[[ SUPPLIED DATA open ]]

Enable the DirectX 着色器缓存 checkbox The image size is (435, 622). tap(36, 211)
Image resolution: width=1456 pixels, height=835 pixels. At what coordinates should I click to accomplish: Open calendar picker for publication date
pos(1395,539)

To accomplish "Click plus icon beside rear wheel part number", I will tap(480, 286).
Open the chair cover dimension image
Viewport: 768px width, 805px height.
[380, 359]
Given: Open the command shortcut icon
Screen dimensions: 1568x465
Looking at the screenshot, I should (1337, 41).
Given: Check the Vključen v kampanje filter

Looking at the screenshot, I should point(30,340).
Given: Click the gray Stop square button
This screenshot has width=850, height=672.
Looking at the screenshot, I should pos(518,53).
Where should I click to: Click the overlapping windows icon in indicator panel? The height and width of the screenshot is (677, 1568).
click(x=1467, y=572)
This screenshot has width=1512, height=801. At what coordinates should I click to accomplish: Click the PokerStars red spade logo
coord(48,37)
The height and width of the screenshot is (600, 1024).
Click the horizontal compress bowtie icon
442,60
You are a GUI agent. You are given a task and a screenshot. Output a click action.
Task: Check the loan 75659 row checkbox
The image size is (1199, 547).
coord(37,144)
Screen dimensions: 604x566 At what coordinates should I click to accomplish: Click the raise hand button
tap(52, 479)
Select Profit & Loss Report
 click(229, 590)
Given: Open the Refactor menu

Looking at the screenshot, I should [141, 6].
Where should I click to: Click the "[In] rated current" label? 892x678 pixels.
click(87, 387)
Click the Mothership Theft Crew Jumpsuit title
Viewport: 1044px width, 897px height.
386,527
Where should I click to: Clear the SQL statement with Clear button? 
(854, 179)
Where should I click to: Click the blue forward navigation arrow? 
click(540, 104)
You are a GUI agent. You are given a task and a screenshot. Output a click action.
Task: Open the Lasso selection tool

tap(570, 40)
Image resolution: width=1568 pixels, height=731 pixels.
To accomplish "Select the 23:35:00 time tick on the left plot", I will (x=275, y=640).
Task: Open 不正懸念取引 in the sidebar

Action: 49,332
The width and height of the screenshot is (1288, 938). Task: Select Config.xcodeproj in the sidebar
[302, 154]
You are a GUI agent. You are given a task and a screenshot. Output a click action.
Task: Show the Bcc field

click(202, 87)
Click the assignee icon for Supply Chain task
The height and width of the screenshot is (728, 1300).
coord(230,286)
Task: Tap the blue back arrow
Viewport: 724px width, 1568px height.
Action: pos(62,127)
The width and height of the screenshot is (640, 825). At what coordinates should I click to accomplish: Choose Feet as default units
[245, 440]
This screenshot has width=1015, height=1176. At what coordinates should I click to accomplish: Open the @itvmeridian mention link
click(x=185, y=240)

[[ SUPPLIED DATA closed ]]

#### BRIEF:
Transcribe all of the data above, character for character.

#### ANSWER TO THIS EXERCISE:
Enable the DirectX 着色器缓存 checkbox The image size is (435, 622). tap(36, 211)
Image resolution: width=1456 pixels, height=835 pixels. At what coordinates should I click to accomplish: Open calendar picker for publication date
pos(1395,539)

To accomplish "Click plus icon beside rear wheel part number", I will tap(480, 286).
Open the chair cover dimension image
Viewport: 768px width, 805px height.
[380, 359]
Given: Open the command shortcut icon
Screen dimensions: 1568x465
Looking at the screenshot, I should (1337, 41).
Given: Check the Vključen v kampanje filter

Looking at the screenshot, I should point(30,340).
Given: Click the gray Stop square button
This screenshot has width=850, height=672.
Looking at the screenshot, I should pos(518,53).
Where should I click to: Click the overlapping windows icon in indicator panel? The height and width of the screenshot is (677, 1568).
click(x=1467, y=572)
This screenshot has width=1512, height=801. At what coordinates should I click to accomplish: Click the PokerStars red spade logo
coord(48,37)
The height and width of the screenshot is (600, 1024).
Click the horizontal compress bowtie icon
442,60
You are a GUI agent. You are given a task and a screenshot. Output a click action.
Task: Check the loan 75659 row checkbox
The image size is (1199, 547).
coord(37,144)
Screen dimensions: 604x566 At what coordinates should I click to accomplish: Click the raise hand button
tap(52, 479)
Select Profit & Loss Report
 click(229, 590)
Given: Open the Refactor menu

Looking at the screenshot, I should [141, 6].
Where should I click to: Click the "[In] rated current" label? 892x678 pixels.
click(87, 387)
Click the Mothership Theft Crew Jumpsuit title
Viewport: 1044px width, 897px height.
386,527
Where should I click to: Clear the SQL statement with Clear button? 
(854, 179)
Where should I click to: Click the blue forward navigation arrow? 
click(540, 104)
You are a GUI agent. You are given a task and a screenshot. Output a click action.
Task: Open the Lasso selection tool

tap(570, 40)
Image resolution: width=1568 pixels, height=731 pixels.
To accomplish "Select the 23:35:00 time tick on the left plot", I will (x=275, y=640).
Task: Open 不正懸念取引 in the sidebar

Action: 49,332
The width and height of the screenshot is (1288, 938). Task: Select Config.xcodeproj in the sidebar
[302, 154]
You are a GUI agent. You are given a task and a screenshot. Output a click action.
Task: Show the Bcc field

click(202, 87)
Click the assignee icon for Supply Chain task
The height and width of the screenshot is (728, 1300).
coord(230,286)
Task: Tap the blue back arrow
Viewport: 724px width, 1568px height.
Action: pos(62,127)
The width and height of the screenshot is (640, 825). At what coordinates should I click to accomplish: Choose Feet as default units
[245, 440]
This screenshot has width=1015, height=1176. At what coordinates should I click to accomplish: Open the @itvmeridian mention link
click(x=185, y=240)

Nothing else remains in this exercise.